To be eligible for the EMBRACA trial, patients had to undergo germline screening for BRCA1 or BRCA2 gene mutations via Myriad Genetics' BRACAnalysis CDx test. And in an analysis presented by Lida Mina, the associate director of breast programs at Banner MD Anderson, patients' tumor samples were also analyzed using Foundation Medicine's FoundationOne CDx next-generation sequencing panel to look for SNVs, indels, or rearrangements known or suspected to be pathogenic, as well as any loss-of-heterozygosity and BRCA zygosity.
In 2015, Myriad Genetics and BioMarin Pharmaceuticals — which developed talazoparib before selling it to Medivation, which was acquired by Pfizer — entered into a collaboration to use Myriad's myChoice HRD test, which detects loss of heterozygosity, telomeric allelic imbalance and large-scale state transitions, to identify metastatic breast, ovarian, and patients who might benefit from treatment with talazoparib.
For EMBRACA, the researchers analyzed tumor tissue from 308 patients, 96 percent of whom had at least one tumor BRCA mutation. There was a high, 95 percent concordance rate between germline and tumor BRCA mutations. Discordance was only seen in 14 patients and, Mina said, which could be due to differences in classifying variants between the two vendors.
A total of 236 tumor samples underwent zygosity evaluation to find 83 percent had BRCA loss of heterozygosity in which they retained the mutant BRCA allele. Within the talazoparib arm, Mina and her colleagues compared the 122 patients with and the 27 patients without that loss of heterozygosity to find they had similar progression-free survivals.
There was also no association between BRCA loss of heterozygosity and clinical benefit in either the talazoparib or chemotherapy arms.
When broken down by breast cancer subtype, genome loss of heterozygosity was more common among patients with triple-negative breast cancer who had increased clinical benefit to talazoparib compared to those with no clinical benefit, Mina noted.

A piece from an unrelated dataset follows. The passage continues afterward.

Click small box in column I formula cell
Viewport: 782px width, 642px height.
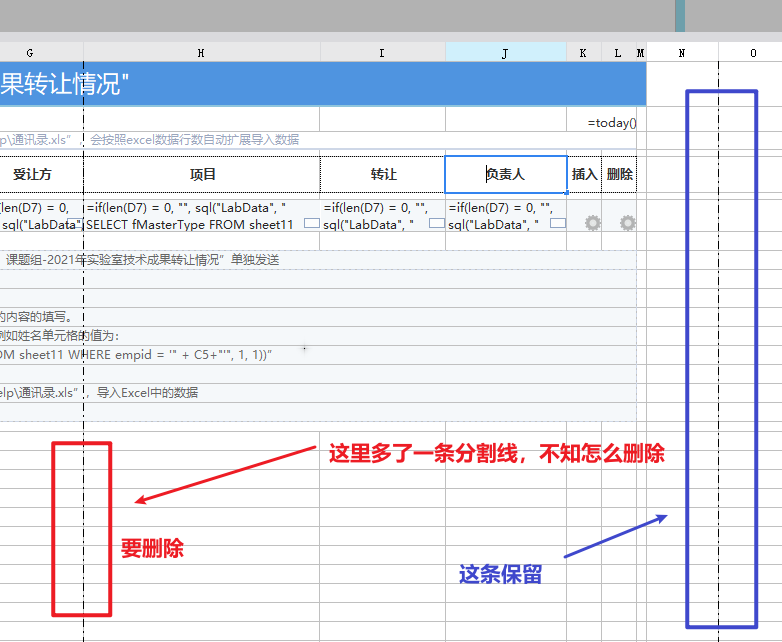pyautogui.click(x=437, y=223)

This confirms, Mina added, that germline BRCA status should continue to be used to identify patients for whom this treatment might work. "Germline BRCA mutational status is an appropriate and potentially optimal biomarker for the identification of patients with HER2-negative advanced breast cancer who may benefit from treatment with talazoparib," she said.
Domchek noted that while allele-specific loss of heterozygosity is common among tumors in patients with germline BRCA1 or BRCA2 mutations, there are still patients who retain that heterozygosity and their tumors can look quite different. Still, she added, "At this time, germline BRCA1 and 2 pathogenic variants are the best predictors of PARP inhibitor sensitivity in breast cancer."